Ruang-ruang ilmiah yang dibuka digiring untuk melegitimasi otoritarianisme. Dosen-dosen menghasilkan makalah-makalah yang melegitimasi kebijakan penguasa, mengajak mahasiswa tidak keluarga dari hukum atau standar pendidikan.

Baca Juga:  Politik Praktis dan Potensi Fragmentasi Relasi Sosial di Paniai

Pelacuran Intelektual berlangsung rapi. Pelacuran atas nama penelitian ilmiah, diskusi ilmiah dan atas nama lembaga yang menghimpunya. Walaupun tidak semua, ada yang menjadi pelacur intelektual toh.

Kontrol Pemerintah terhadap lembaga pendidikan itu masih nampak berlangsung ketika wacana penunjukan rektor Cendrawasih akan dilakukan oleh Presiden. Presiden tentunya menunjukan orang yang mau kerja sama dengan Pemerintah.
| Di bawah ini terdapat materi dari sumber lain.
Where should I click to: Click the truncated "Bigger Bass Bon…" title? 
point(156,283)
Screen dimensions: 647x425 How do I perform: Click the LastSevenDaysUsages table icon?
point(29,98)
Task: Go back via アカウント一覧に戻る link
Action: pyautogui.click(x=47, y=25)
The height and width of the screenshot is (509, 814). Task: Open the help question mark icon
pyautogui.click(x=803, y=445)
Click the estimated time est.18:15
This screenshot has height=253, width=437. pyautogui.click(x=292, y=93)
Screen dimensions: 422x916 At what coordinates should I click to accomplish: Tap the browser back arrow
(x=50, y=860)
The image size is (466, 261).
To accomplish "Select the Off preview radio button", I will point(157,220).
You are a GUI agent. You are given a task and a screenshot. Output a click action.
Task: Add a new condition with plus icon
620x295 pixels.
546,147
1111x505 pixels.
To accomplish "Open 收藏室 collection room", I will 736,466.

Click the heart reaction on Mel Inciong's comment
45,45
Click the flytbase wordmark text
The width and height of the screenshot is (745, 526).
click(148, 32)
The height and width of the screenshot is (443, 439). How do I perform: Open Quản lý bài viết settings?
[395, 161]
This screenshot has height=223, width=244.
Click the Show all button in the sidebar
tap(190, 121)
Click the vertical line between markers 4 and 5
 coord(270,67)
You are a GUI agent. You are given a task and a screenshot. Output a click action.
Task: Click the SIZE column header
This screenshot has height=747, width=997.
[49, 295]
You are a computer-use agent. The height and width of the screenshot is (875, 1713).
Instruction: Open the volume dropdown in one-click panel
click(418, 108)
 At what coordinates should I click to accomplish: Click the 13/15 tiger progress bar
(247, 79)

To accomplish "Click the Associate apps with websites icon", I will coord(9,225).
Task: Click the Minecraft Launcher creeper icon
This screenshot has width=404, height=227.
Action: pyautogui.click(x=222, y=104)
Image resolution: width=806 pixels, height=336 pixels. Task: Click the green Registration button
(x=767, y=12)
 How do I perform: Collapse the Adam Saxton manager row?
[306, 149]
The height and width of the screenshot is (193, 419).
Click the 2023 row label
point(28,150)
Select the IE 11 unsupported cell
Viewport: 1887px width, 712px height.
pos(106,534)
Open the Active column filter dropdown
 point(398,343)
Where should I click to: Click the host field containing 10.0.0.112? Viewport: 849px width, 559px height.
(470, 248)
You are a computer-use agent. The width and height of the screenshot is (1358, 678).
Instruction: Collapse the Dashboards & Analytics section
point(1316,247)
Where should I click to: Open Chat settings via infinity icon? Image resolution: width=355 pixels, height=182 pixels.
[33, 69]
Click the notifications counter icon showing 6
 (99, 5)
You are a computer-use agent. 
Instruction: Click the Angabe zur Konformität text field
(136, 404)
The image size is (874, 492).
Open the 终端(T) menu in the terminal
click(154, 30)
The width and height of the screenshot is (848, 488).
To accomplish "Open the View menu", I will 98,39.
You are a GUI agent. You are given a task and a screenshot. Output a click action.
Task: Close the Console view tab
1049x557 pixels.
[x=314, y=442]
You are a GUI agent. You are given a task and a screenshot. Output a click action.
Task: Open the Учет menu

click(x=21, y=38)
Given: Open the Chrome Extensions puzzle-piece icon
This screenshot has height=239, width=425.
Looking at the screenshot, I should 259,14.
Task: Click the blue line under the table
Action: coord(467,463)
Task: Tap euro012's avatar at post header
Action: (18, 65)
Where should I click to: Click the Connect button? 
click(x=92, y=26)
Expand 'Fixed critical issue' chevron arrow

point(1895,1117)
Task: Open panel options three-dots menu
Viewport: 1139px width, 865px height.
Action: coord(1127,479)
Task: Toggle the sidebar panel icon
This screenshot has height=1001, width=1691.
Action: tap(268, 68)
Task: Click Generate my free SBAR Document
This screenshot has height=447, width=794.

Kalau itu terjadi, sangat tidak mungkin, tidak terjadi pembentukan karakter mahasiswa sesuai keinginan penguasa. Pola pendidikan dengan target menghasilkan tenaga-tenaga dibawa standar untuk loyal yang akan diberlakukan.

Rektor pilihan pasti mengabaikan Pendidikan yang memanusiakan manusia. Rektor pilihan pasti berusaha membangun kesadaran palsu bagi mahasiswa. Manusia yang kritis terhadap kesadaran palsu akan disingkirkan.

 

Membuka Kedok, Indonesia dan NZ Beda

Persis Indonesia melalui dubesnya Tantowi Yahya menginginkan universitas di NZ membangun pengetahuan ala Indoneaia. Indonesia tidak ingin kebenaran ada di mimbar-mimbar ilmiah di universitas-universitas negeri orang Maori dan Pacific.

Sayang sekali, keinginan Indonesia itu datang terlambat. Dubesnya mungkin tidur-tiduran. Dubesnya bari bangun mendengar seruan Wenda yang mendahului harapannya. Disitulah kemenangan Wenda dalam diplomasi politik.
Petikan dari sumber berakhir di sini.